En el extremo de la pobreza están los sintecho, noctámbulos de penosos escenarios en los que vaga una tristeza de estación ferroviaria, en un tiempo de nadie, donde la Parca presenta con frecuencia su factura anticipada. Siempre presente en sus vidas el temor a sumergirse en la turbia galería del sueño, temor a los tentáculos de la aporofobia que acechan en las marañas de la noche haciéndoles vigilantes de las sombras, con el alma parada en el recelo, hasta alcanzar la opacidad del día. Dormir en la calle es contrario a la dignidad humana; la cómoda postura de respetar los derechos de los indigentes a hacerlo, muestra un alto grado de hipocresía para no actuar con mayor implicación. Las plazas de alojamiento, además de temporales, no dan cobertura suficiente. Precisamos una política pública con auténtico carácter transformador ante este drama. Si Don Quijote tenía el bálsamo de Fierabrás, los gobiernos disponen del bálsamo de la invisibilidad, mirando en muchos casos a este colectivo como a seres empadronados en Sodoma y Gomorra, porque si la pobreza y marginación no se ve, su realidad empequeñece en la velocidad de nuestras vidas. Drogas, alcohol, delincuencia, enfermedades mentales, pérdida de trabajo y soledad afectan a estos desahuciados que siguen recibiendo la piedad y consejos de fábulas burguesas, mientras esperamos que con nuestra calderilla no busquen el consuelo de la roja flor del vino, sin reparar en exceso en que son seres humanos, sin rastros de caricias, con nombres encerrados en la indiferencia en la que es difícil esconderse y volver con gallardía a la sociedad; cuerpos transeúntes resignados al desamor, a un abismo, a la grieta profunda por la que se precipita la esperanza entre nebulosas órdenes del tiempo. Desertores de la vida a los que brindamos el mezquino grado de caridad con el que nos sentimos redimidos.

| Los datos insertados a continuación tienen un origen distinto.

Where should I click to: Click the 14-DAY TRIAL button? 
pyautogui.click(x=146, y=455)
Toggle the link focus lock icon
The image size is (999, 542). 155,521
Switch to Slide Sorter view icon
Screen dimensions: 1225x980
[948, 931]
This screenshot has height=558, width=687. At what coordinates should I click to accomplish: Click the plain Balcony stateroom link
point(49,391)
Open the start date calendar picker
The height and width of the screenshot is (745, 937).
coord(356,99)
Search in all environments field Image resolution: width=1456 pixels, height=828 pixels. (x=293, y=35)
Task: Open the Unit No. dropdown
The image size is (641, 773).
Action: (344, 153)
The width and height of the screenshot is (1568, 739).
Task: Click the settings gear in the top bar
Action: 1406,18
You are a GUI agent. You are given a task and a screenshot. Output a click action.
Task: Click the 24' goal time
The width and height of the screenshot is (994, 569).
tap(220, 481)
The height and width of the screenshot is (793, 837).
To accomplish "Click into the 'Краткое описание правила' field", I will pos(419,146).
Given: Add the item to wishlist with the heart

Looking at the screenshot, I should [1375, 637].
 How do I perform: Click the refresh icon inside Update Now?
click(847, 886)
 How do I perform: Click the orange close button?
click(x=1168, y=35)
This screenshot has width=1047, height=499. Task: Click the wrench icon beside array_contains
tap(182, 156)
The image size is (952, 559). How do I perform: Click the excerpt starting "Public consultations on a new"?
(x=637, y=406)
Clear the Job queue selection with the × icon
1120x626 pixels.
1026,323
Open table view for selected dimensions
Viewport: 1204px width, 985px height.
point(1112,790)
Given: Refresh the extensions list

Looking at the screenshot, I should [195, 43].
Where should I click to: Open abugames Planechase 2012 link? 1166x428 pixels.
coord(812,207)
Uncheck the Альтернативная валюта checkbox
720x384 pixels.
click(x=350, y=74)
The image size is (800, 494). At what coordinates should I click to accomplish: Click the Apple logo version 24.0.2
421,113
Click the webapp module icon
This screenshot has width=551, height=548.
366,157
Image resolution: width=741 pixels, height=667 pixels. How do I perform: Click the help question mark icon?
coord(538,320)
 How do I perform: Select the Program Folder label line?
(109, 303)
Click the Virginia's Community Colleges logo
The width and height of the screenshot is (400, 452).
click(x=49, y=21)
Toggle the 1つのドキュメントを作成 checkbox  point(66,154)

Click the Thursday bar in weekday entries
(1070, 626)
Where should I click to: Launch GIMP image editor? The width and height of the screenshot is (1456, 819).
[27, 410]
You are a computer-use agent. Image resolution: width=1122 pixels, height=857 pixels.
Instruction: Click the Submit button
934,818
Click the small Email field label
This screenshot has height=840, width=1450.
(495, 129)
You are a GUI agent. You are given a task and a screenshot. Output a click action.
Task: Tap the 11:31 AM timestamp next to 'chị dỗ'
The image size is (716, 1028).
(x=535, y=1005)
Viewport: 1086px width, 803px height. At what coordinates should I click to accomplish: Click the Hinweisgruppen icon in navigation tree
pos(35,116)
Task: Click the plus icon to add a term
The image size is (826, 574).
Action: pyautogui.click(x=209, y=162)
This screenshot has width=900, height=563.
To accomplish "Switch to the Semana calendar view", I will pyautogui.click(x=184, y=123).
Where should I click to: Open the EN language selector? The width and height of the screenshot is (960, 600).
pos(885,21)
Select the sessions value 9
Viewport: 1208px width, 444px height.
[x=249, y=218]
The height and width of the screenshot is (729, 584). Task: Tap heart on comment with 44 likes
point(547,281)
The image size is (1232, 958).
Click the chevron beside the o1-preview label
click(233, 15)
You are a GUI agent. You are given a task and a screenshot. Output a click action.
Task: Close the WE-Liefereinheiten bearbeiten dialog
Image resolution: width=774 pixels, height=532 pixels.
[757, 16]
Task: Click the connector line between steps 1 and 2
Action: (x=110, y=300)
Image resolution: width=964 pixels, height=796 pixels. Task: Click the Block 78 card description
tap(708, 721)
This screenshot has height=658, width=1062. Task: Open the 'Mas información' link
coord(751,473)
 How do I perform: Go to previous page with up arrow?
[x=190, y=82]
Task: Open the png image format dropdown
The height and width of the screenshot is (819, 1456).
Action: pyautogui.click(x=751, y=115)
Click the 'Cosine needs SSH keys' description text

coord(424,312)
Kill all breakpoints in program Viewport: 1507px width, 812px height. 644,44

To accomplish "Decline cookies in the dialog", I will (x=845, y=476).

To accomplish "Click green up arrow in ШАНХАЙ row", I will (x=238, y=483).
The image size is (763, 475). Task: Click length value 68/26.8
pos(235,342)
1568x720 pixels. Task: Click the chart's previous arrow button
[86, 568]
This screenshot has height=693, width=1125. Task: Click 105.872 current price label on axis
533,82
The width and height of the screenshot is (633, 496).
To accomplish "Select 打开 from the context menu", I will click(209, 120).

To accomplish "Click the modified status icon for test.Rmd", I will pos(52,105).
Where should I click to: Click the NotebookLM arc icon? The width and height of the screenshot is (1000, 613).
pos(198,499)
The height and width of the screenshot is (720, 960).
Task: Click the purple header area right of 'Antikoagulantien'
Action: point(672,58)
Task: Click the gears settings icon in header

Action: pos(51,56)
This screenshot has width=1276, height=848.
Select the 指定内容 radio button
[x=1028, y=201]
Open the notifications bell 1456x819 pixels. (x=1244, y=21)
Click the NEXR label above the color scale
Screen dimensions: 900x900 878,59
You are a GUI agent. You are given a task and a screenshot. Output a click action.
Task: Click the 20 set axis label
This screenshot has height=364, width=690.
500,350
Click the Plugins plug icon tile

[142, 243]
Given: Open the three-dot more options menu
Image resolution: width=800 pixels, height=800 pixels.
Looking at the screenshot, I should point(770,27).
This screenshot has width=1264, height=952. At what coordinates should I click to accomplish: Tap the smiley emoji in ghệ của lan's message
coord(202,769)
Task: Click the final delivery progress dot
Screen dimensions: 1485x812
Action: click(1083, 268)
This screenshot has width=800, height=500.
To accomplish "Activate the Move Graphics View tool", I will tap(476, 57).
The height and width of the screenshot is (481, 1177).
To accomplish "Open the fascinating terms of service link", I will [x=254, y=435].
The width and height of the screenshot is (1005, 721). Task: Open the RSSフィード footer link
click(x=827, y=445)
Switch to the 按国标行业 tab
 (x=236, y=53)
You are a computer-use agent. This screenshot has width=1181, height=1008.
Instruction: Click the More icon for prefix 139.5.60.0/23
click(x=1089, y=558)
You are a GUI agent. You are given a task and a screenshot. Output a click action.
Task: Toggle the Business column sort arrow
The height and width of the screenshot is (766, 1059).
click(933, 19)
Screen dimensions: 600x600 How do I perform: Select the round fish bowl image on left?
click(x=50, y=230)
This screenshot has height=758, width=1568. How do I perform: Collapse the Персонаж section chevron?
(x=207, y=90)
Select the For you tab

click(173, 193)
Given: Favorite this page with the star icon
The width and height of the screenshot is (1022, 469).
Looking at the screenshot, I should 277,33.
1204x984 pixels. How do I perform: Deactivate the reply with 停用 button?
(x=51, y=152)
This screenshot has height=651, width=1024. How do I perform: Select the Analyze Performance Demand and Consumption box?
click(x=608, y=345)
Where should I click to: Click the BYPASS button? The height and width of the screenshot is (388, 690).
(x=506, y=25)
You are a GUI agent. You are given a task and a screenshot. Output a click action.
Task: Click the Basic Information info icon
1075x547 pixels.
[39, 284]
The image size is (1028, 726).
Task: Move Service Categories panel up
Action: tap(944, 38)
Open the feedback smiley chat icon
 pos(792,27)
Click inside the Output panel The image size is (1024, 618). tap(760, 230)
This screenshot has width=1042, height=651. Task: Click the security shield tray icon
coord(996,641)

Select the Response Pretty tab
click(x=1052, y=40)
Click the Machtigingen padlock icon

En 1973 publicaba Gila, en la desaparecida revista Hermano Lobo, una demoledora viñeta gráfica en la que se veía el larguísimo brazo de un rico estirándose para dar una moneda a un pobre, mientras le decía: “tome buen hombre y perdone que no me acerque, pero es que acabo de estar en un banquete y me huele el aliento a caviar”. Muchos años más tarde, la burocracia que rodea el mundo de los indigentes sigue propiciando una evidente laxitud ante el problema. Los indigentes siguen durmiendo en la calle en sociedades con un robusto sistema de bienestar social. La excepción es Finlandia, única nación de la UE que ha logrado la casi total erradicación mediante sus políticas sociales. Además de un problema de imagen e higiene, la permanencia en la calle resulta inhumana, reduce considerablemente la vida y no devuelve la autoestima ni permite iniciar una integración laboral. La pobreza no oculta necesariamente dignidad. La imprudente banalidad y torpe ingenuidad de las clases más favorecidas propicia, en ocasiones, como ya desarrolló Luis Buñuel en Viridiana, el despertar de lo peor que soterradamente alberga el ser humano, que acaba por deponer los valores sociales, dando paso al eterno pisarse unos a otros, mostrando cómo los instintos pueden presentarse de la manera más indecorosa en el naturalismo y surrealismo que nos rodea. Estamos perdiendo la capacidad del pensamiento crítico y de poner argumento válido a la vida, que no lo tiene sino nos implicamos en los problemas y dramas humanos. Es tiempo de reflexión antes de que la Parca nos imponga alcanzar la gloria de una lápida sin gloria.